Extracted records: Begin

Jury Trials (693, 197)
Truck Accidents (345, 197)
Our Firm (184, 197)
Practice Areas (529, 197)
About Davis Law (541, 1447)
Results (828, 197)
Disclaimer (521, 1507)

Extracted records: End
Extracted records: Begin

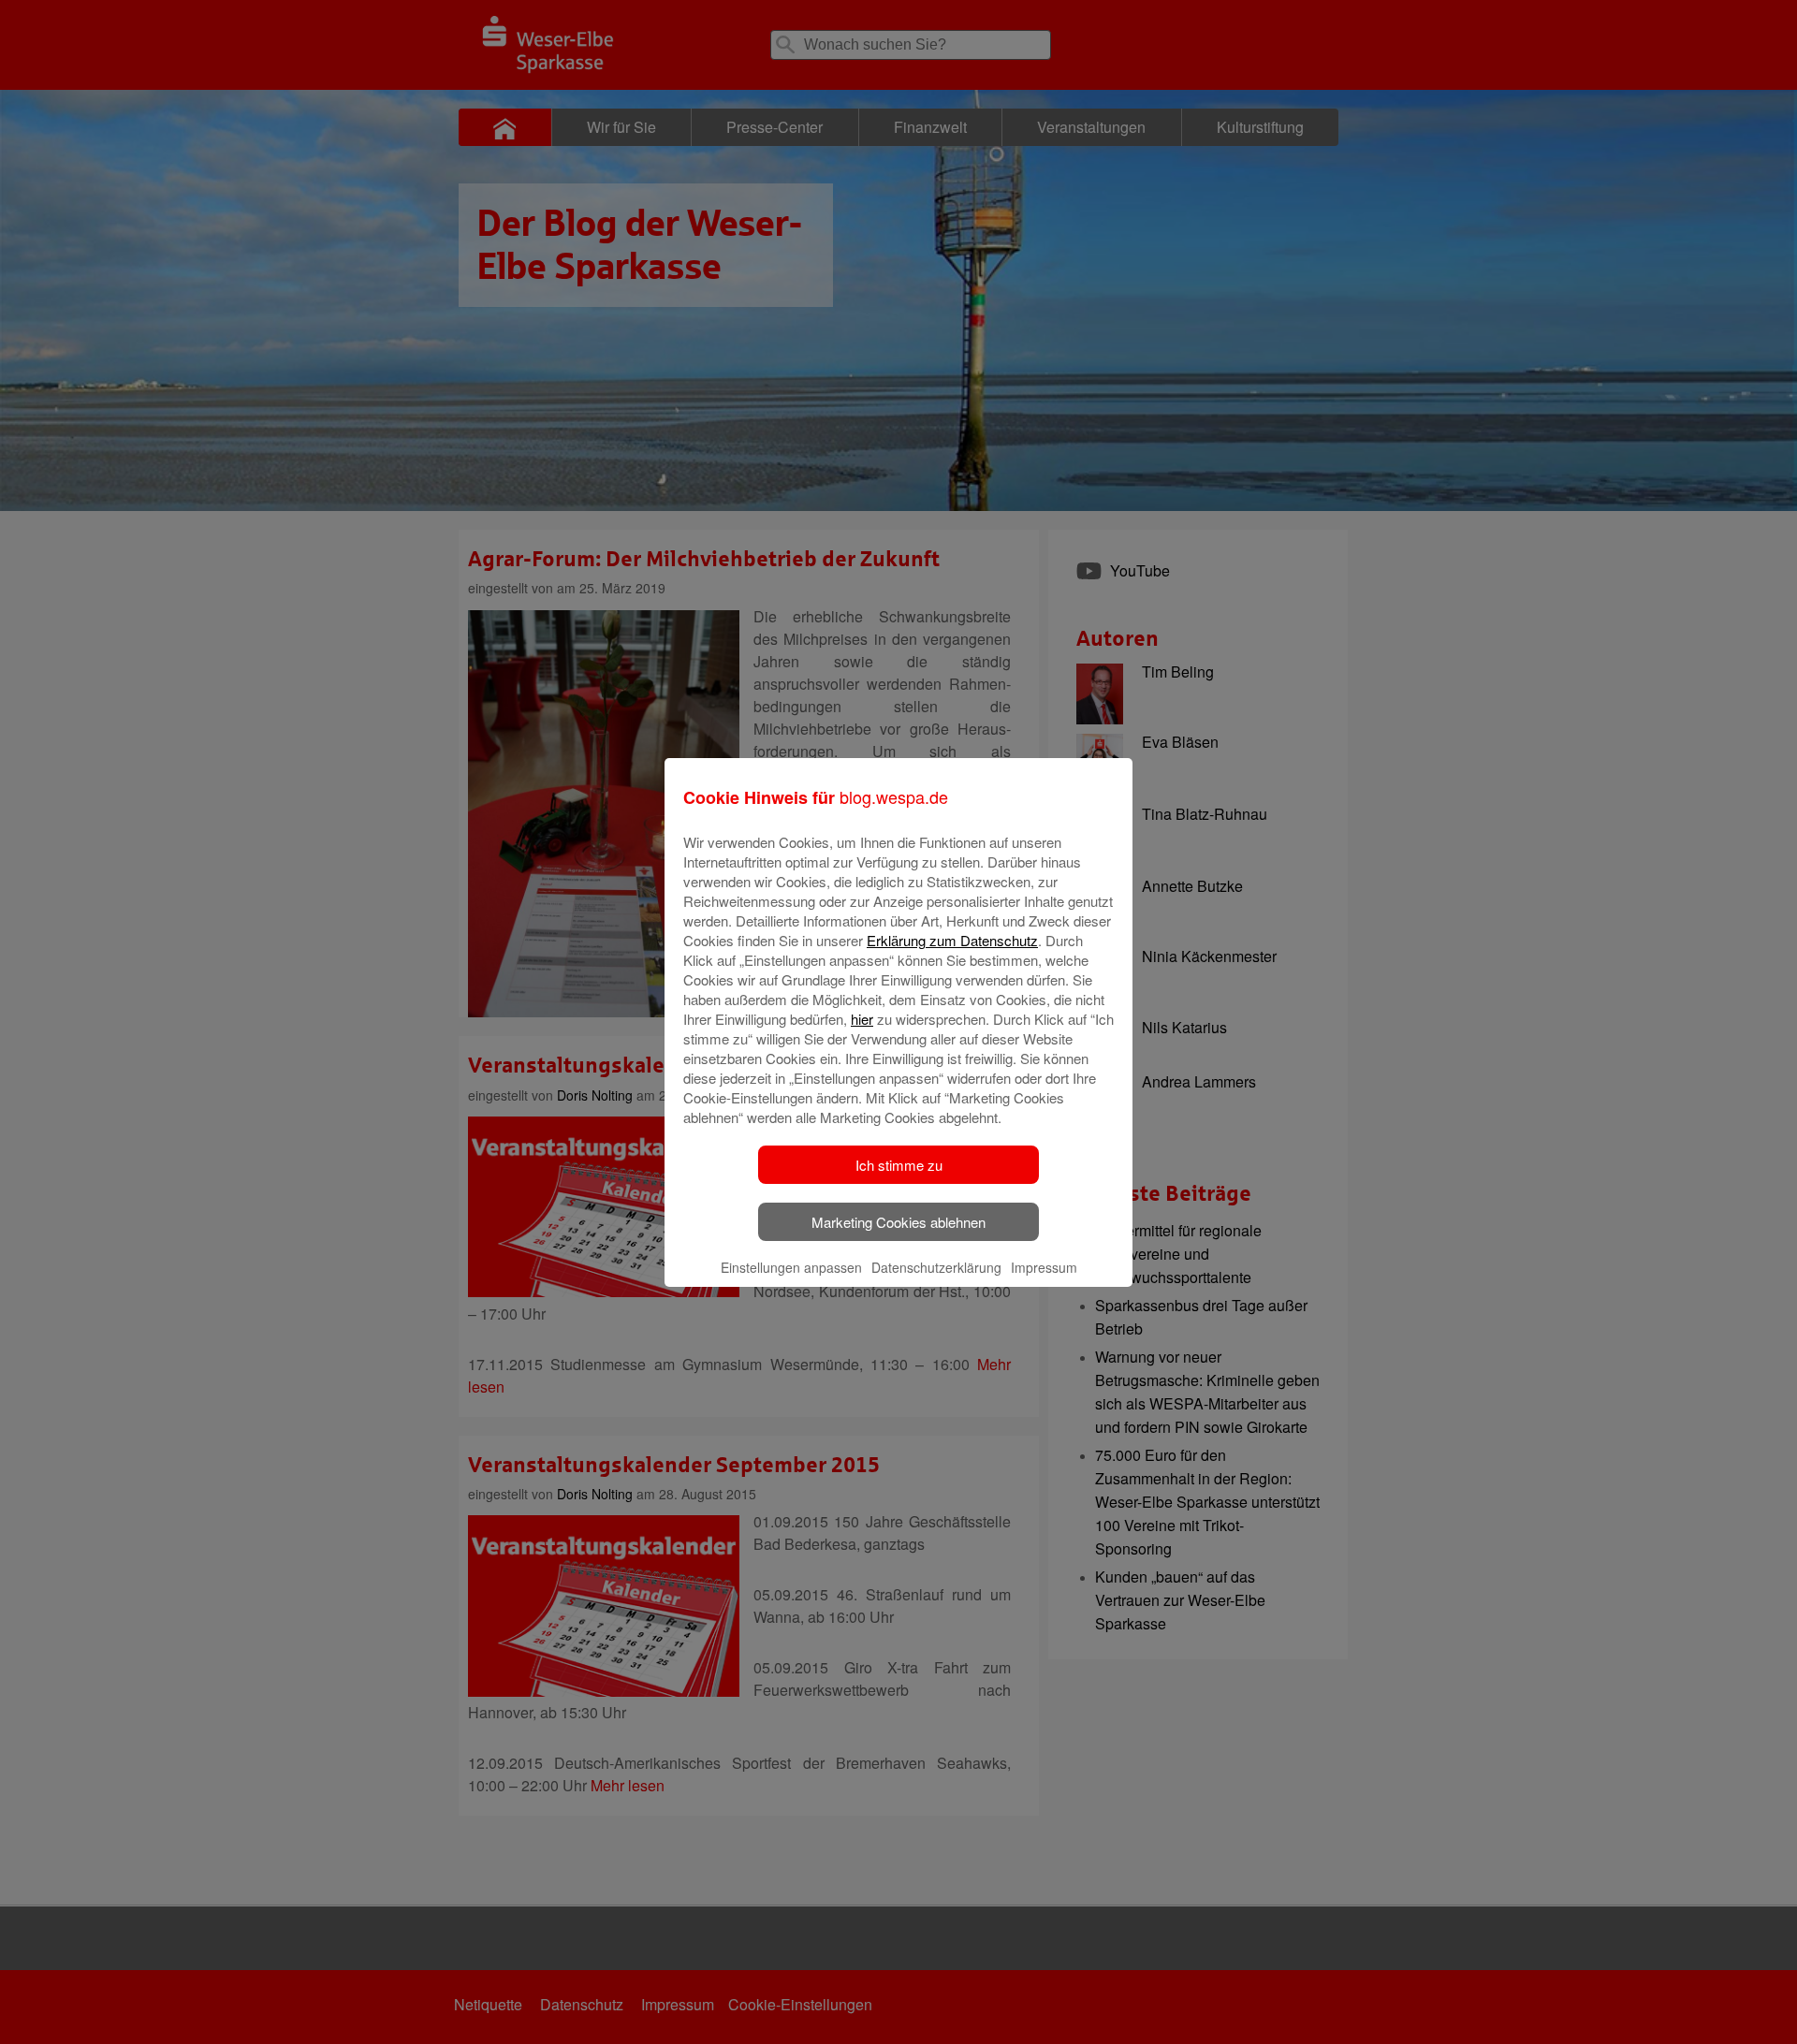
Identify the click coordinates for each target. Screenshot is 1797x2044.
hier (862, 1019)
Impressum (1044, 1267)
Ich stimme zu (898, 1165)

Extracted records: End

* Exercise objective *
Produce only the lines from the line containing "Truck Accidents (345, 197)" through the line containing "Disclaimer (521, 1507)", inclusive of both, exactly as they stand in the entries above.

* Answer for this exercise *
Truck Accidents (345, 197)
Our Firm (184, 197)
Practice Areas (529, 197)
About Davis Law (541, 1447)
Results (828, 197)
Disclaimer (521, 1507)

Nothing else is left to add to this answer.